Italy, which has the world’s second highest death toll at 21,067, maintained some tight restrictions on movement, while Denmark, one of the first European countries to shut down, will reopen day care centres and schools for children in first to fifth grade on April 15.
The Czech government will gradually reopen stores and restaurants from April 20, although people will continue to be required to wear masks.
Thousands of shops across Austria reopened on Tuesday, but the government cautioned that the country was “not out of the woods”.
Austria acted early to shut schools, bars, theatres, restaurants, non-essential shops and other gathering places about four weeks ago. It has told the public to stay home.

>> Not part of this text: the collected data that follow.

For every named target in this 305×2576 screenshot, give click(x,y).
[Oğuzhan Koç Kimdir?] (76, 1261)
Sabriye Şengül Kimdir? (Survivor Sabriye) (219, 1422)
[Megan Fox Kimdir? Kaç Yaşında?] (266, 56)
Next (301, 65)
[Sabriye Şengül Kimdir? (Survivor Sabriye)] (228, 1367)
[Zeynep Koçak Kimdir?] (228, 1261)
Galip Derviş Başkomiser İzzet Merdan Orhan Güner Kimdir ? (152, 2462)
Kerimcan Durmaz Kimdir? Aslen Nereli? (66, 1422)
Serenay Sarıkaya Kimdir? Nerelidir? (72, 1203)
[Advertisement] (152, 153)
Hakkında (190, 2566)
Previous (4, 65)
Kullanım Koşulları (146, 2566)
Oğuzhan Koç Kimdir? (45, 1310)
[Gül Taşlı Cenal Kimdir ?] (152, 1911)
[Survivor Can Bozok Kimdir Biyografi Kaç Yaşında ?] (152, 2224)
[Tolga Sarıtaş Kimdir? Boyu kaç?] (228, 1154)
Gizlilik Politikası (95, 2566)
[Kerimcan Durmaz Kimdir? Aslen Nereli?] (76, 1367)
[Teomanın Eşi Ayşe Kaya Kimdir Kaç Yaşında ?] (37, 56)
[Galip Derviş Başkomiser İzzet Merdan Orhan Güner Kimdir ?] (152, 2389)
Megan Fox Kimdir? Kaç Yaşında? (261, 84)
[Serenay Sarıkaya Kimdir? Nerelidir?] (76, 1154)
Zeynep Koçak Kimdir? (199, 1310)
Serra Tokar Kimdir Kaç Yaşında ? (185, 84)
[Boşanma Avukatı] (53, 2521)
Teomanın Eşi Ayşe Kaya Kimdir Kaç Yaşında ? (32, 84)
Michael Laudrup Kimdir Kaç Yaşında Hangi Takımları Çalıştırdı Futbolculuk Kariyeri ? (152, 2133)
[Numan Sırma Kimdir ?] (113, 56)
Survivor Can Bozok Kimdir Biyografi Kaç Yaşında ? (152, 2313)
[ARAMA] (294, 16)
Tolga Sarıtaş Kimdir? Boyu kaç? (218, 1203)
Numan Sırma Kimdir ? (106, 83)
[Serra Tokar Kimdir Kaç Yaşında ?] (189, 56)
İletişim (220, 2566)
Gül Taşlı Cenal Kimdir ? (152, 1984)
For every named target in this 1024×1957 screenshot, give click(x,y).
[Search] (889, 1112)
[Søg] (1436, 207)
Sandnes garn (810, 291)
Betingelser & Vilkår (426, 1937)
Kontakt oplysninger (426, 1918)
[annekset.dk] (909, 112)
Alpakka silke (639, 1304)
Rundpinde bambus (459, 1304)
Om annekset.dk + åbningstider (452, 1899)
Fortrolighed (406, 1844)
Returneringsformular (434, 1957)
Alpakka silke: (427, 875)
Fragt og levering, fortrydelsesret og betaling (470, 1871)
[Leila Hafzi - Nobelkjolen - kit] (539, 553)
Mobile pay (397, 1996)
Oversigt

The Alpine republic has reported 384 deaths in total, fewer than some larger European countries have been suffering each day. Hospitalisations have stabilised.
Lockdowns extended
Britain, where the government has come under criticism for its slow approach to testing and for not getting protective equipment to the frontlines of health care, has the fifth-highest death toll globally.
The toll in British hospitals rose to 12,107 as of Monday but is expected to be much higher when deaths in the community are included. Foreign Secretary Dominic Raab has said there would be no easing of lockdown measures when they come up for review this week.
The Times newspaper said on Tuesday that Raab, deputising for Prime Minister Boris Johnson who is recuperating from a COVID-19 infection, would extend the curbs until at least May 7.
In France, President Emmanuel Macron on Monday extended a virtual lockdown to May 11.
India, the world’s second-most populous country after China, extended its nationwide lockdown until May 3 as the number of coronavirus cases crossed 10,000.
Neighbours Pakistan and Nepal also extended their curbs.
Russia might need to call in the army to help tackle the crisis, President Vladimir Putin said on Monday. Moscow warned the capital might run out of hospital beds in coming weeks.
China’s northeastern border province of Heilongjiang saw 79 new cases on Monday – all Chinese citizens travelling back from Russia, state media said.
As of Tuesday, China had reported 82,249 coronavirus cases and 3,341 deaths. There were no deaths in the past 24 hours.
Health ministers from the Group of 20 major economies will speak by video conference on Sunday to address the outbreak’s impact.